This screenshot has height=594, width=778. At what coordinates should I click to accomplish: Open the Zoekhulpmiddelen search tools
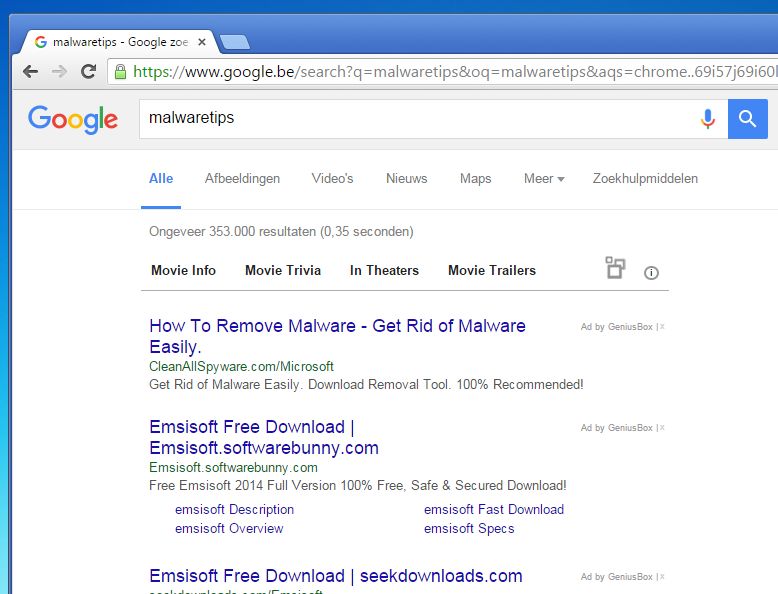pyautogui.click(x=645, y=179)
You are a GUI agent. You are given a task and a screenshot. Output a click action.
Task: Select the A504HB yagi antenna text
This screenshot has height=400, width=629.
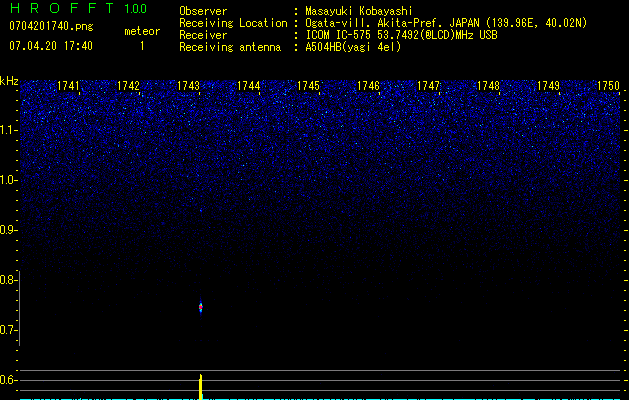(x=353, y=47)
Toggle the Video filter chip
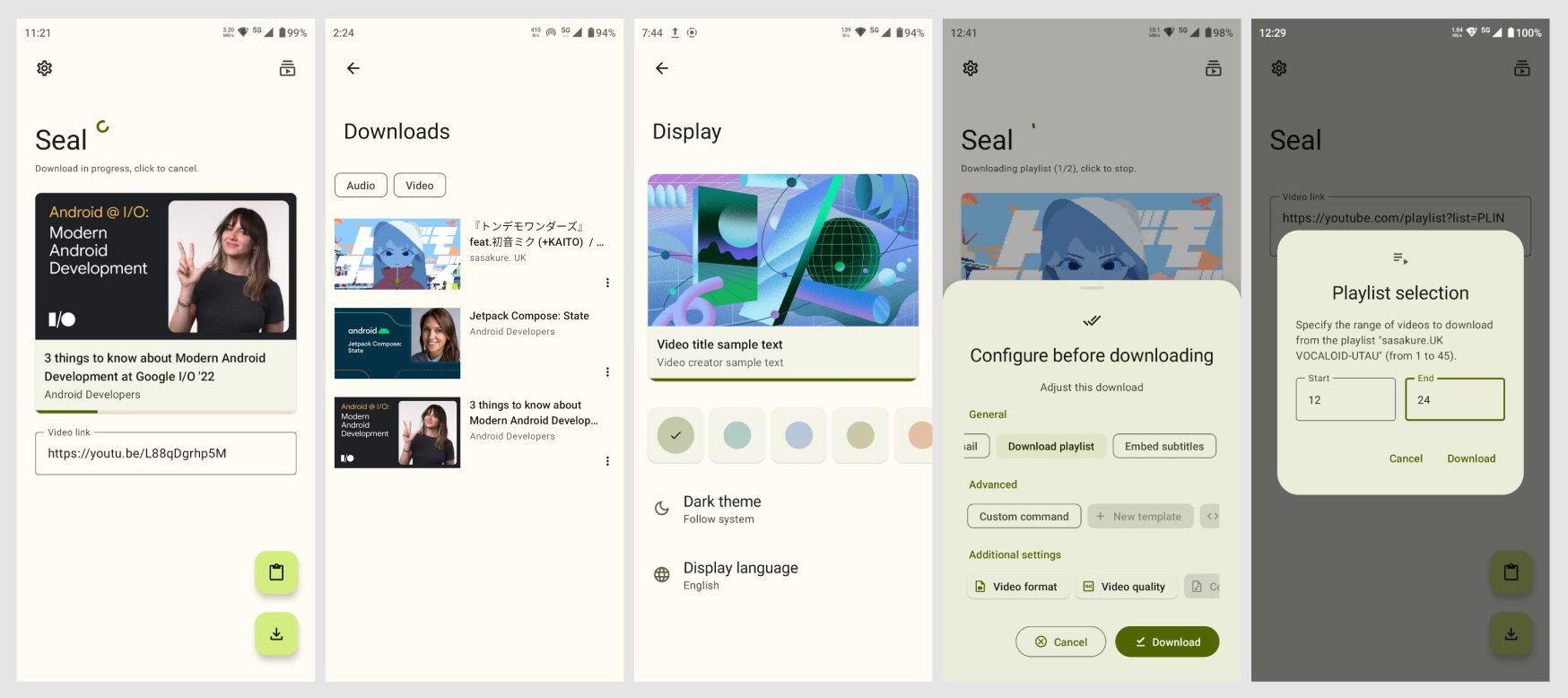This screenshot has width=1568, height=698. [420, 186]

·····

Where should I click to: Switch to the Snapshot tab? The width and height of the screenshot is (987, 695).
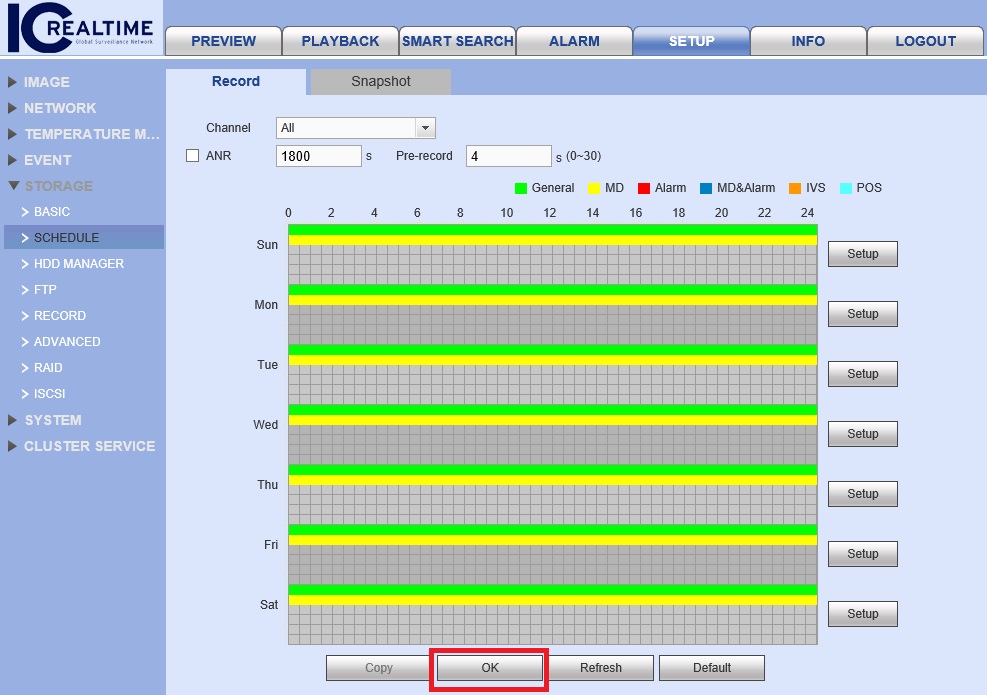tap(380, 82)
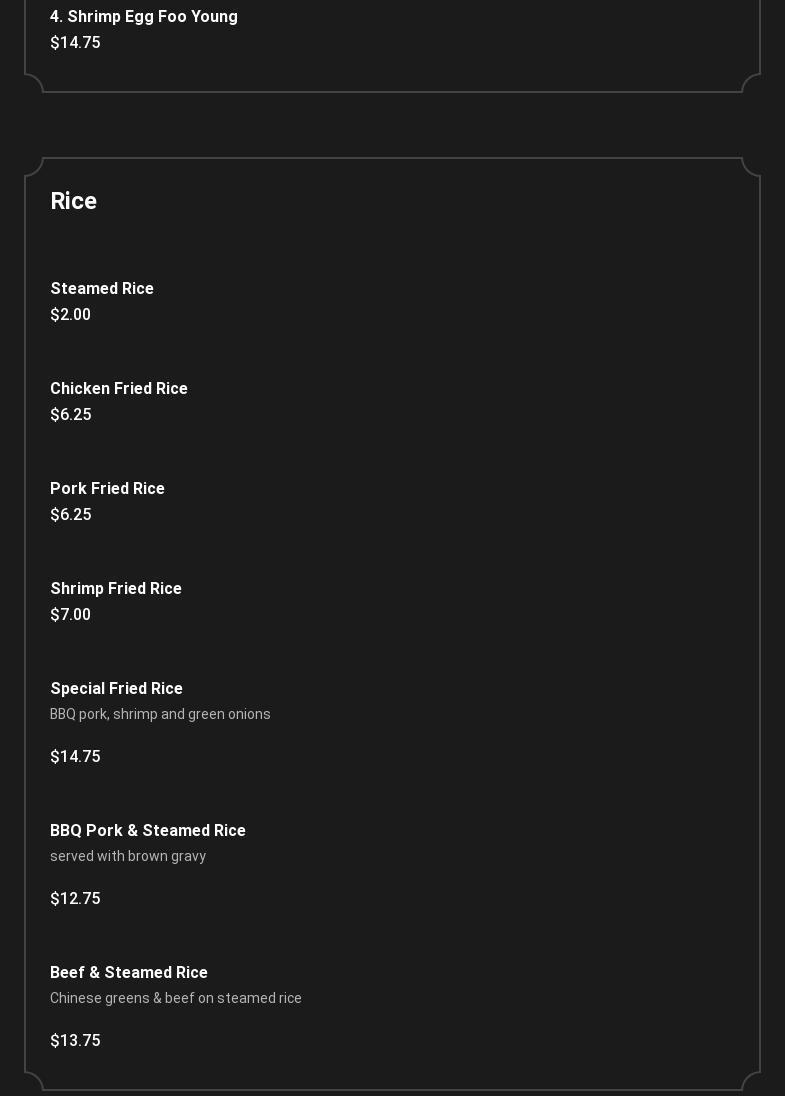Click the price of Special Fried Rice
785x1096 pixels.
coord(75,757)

·····

» PROBLEM TO SOLVE
Work from the entries above. Set down exactly and only the lines from the line with "This screenshot has height=594, width=778." to the line with "Task: Select the A504HB yagi antenna text", both included, and leave the pictures out.

» REPLY
This screenshot has height=594, width=778. At what coordinates should I click to accomplish: Open the Zoekhulpmiddelen search tools
pyautogui.click(x=645, y=179)
You are a GUI agent. You are given a task and a screenshot. Output a click action.
Task: Select the A504HB yagi antenna text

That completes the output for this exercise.